▶ **Exercise**
Set the pictures aside and transcribe exactly the lines from the one containing "Viewport: 1834px width, 581px" through the final line of the records.

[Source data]
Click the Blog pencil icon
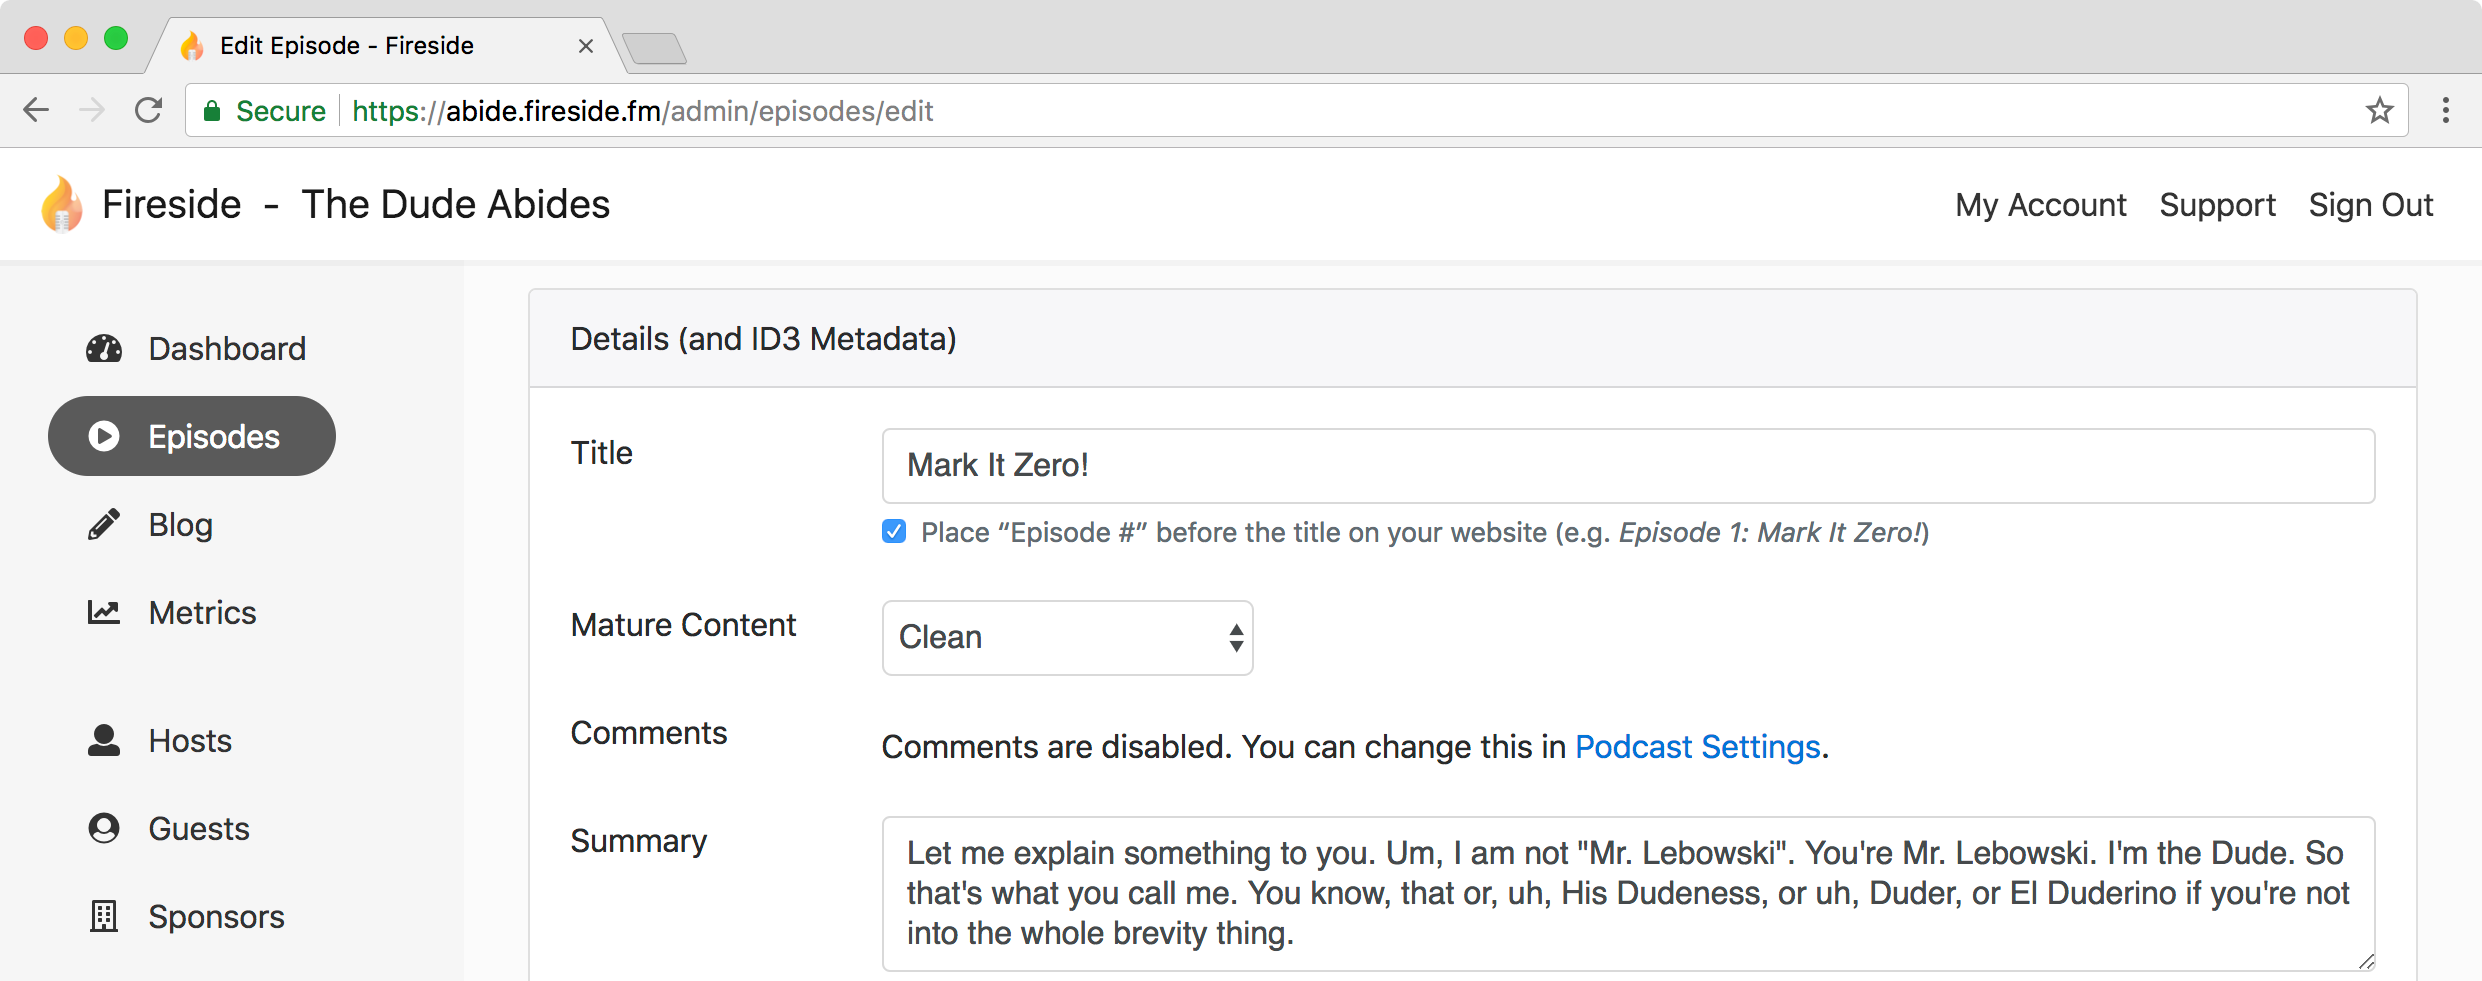This screenshot has height=981, width=2482. (x=104, y=525)
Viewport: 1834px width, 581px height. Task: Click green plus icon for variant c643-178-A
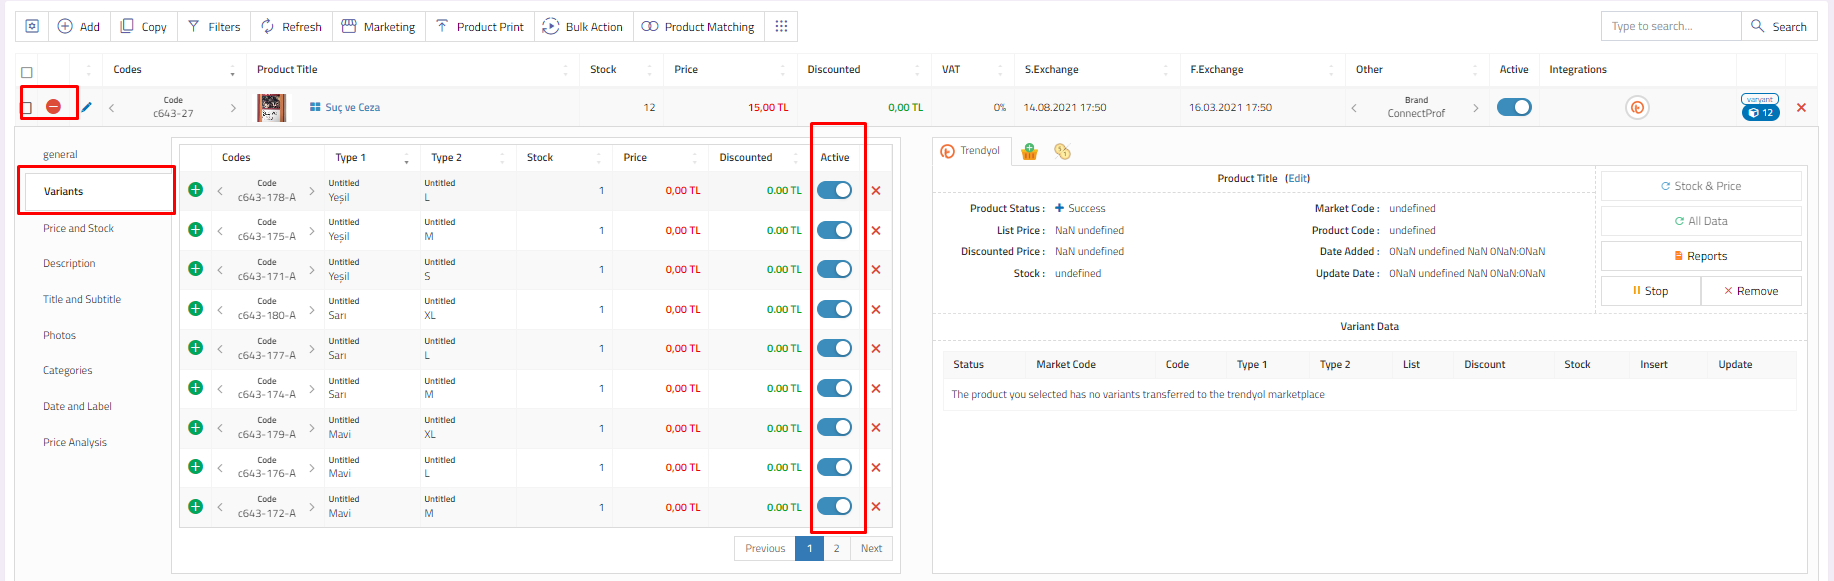click(x=196, y=190)
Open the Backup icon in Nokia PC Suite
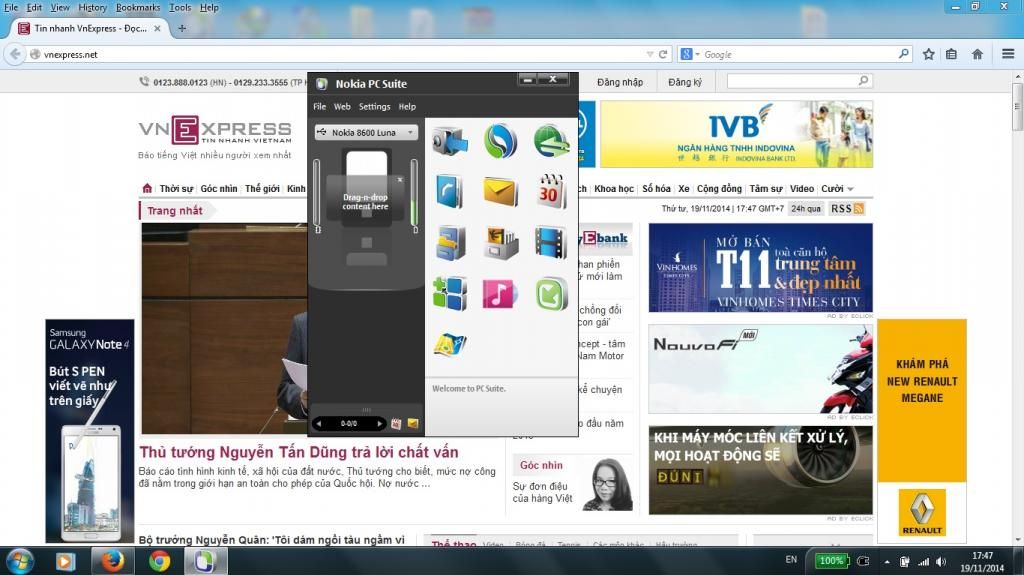The image size is (1024, 575). pyautogui.click(x=449, y=142)
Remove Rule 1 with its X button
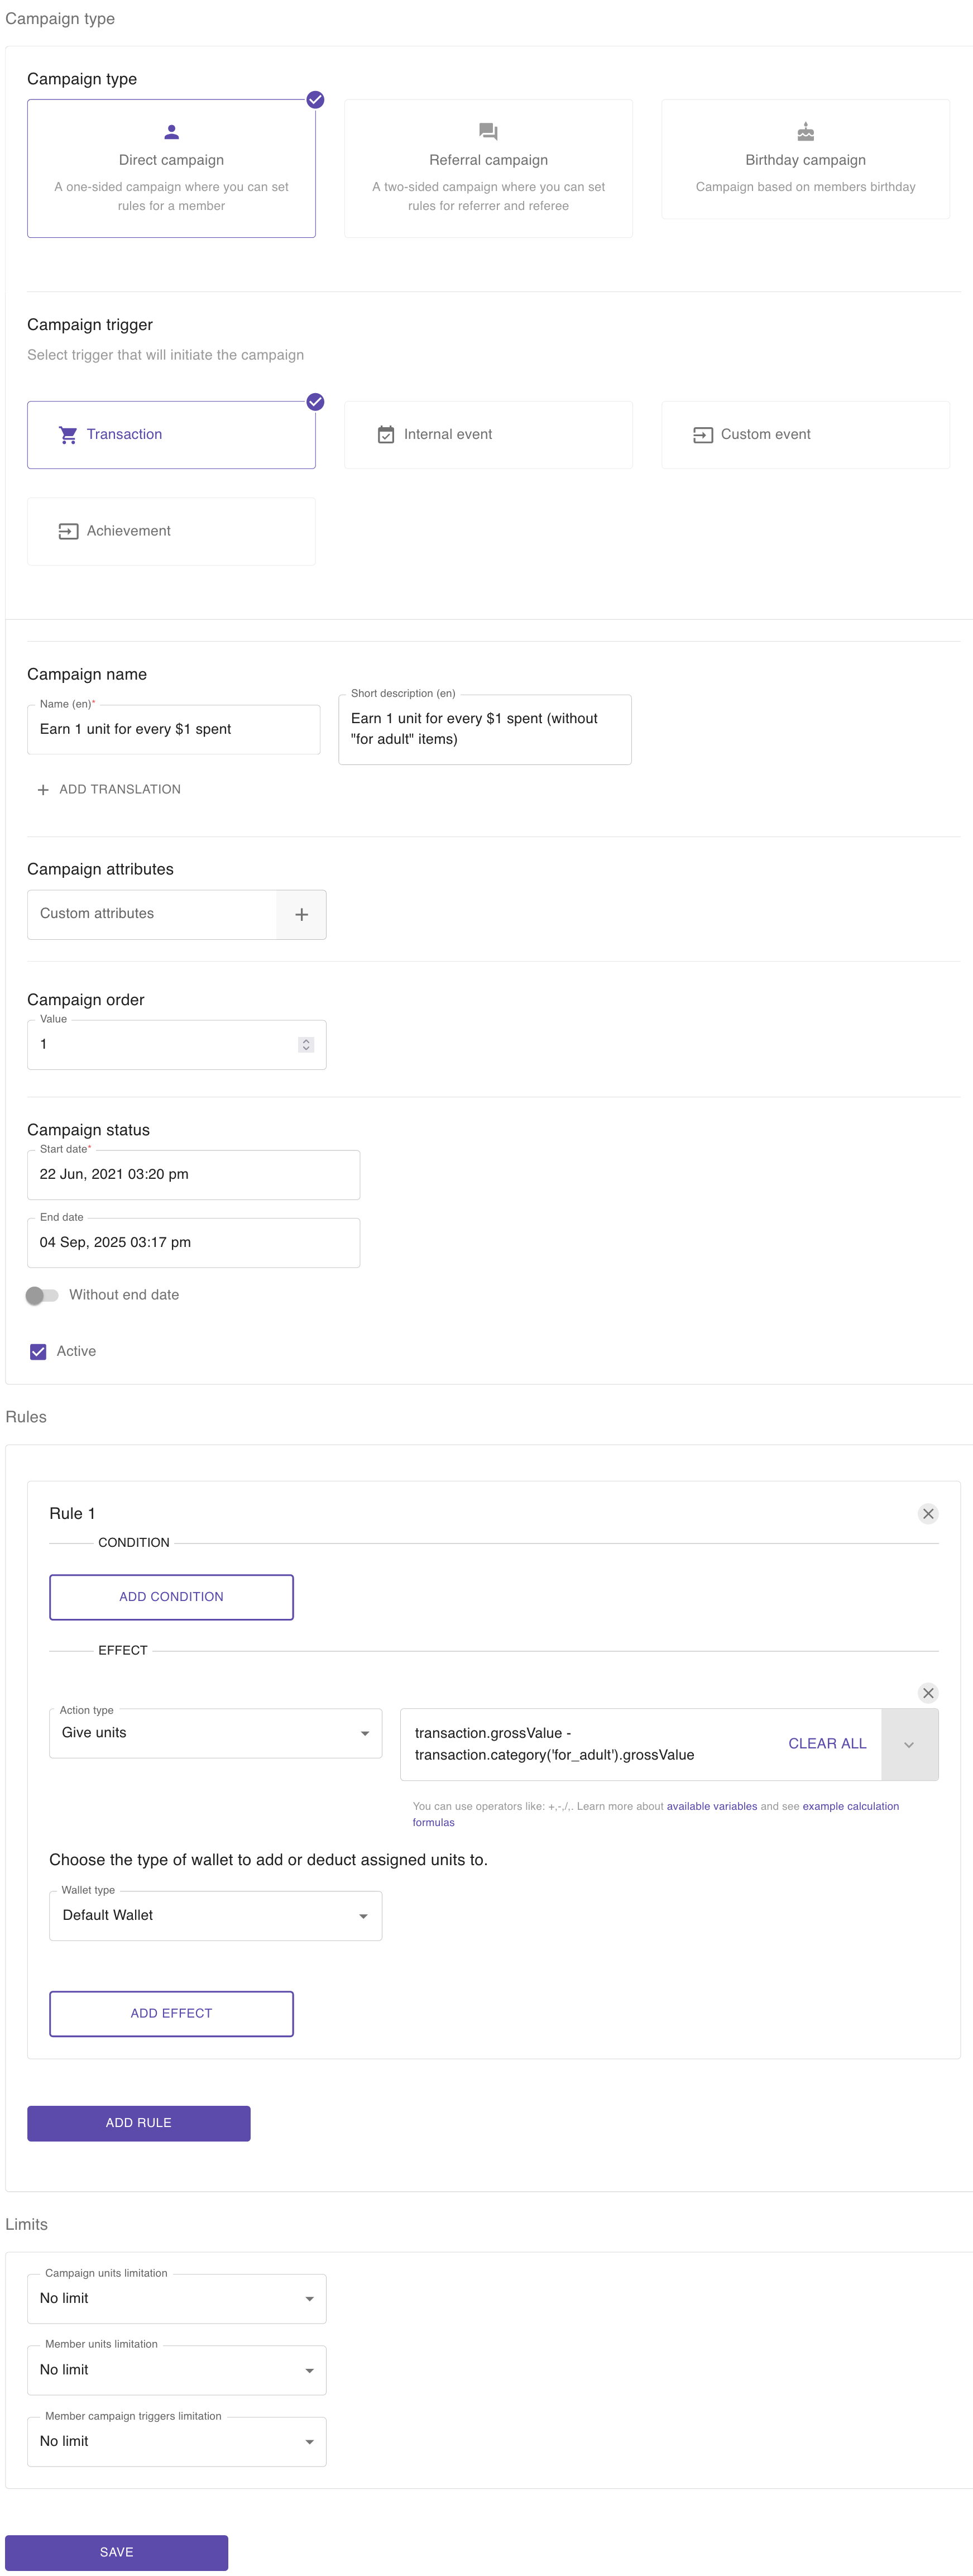The width and height of the screenshot is (973, 2576). pos(928,1513)
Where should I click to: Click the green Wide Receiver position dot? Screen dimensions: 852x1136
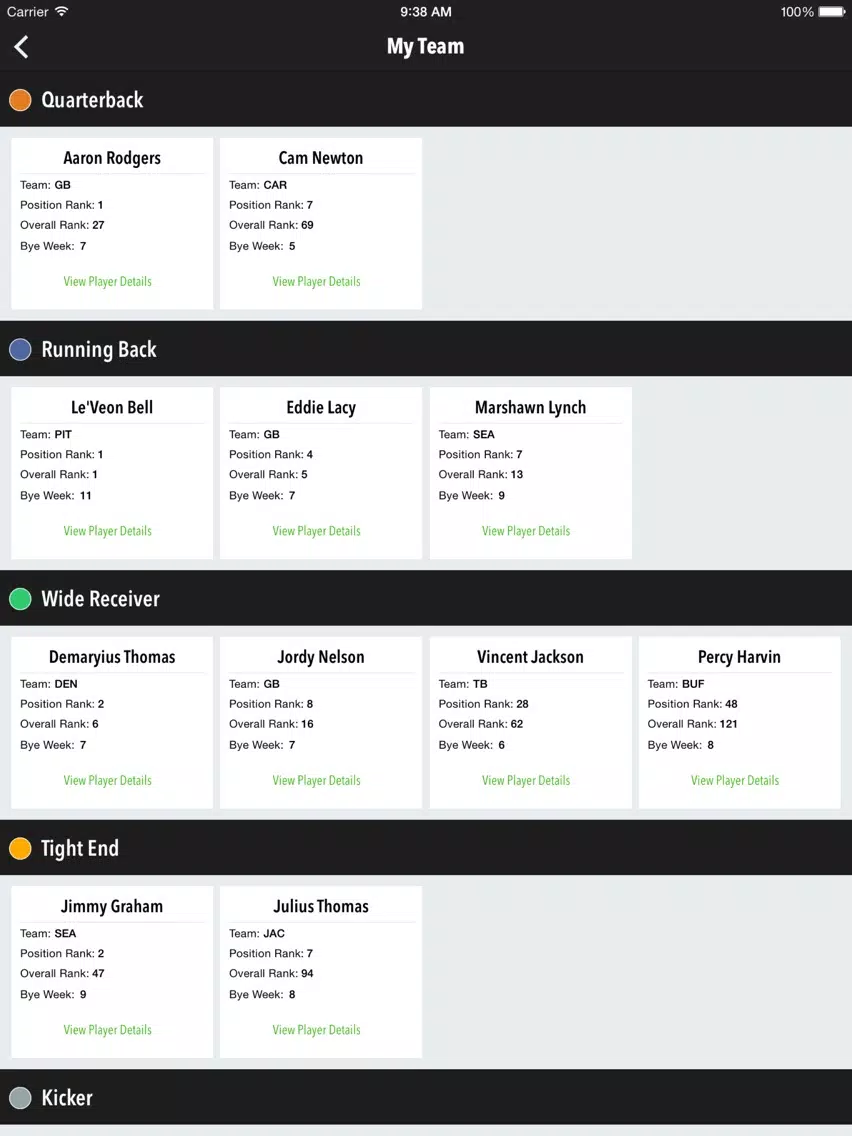pos(20,598)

▶ **Expected answer**
Viewport: 1834px width, 581px height. Task: Click green plus icon for variant c643-178-A
click(x=196, y=190)
Open the Backup icon in Nokia PC Suite
The image size is (1024, 575). pyautogui.click(x=449, y=142)
Remove Rule 1 with its X button
The width and height of the screenshot is (973, 2576). pos(928,1513)
Where should I click to: Click the green Wide Receiver position dot? Screen dimensions: 852x1136
pos(20,598)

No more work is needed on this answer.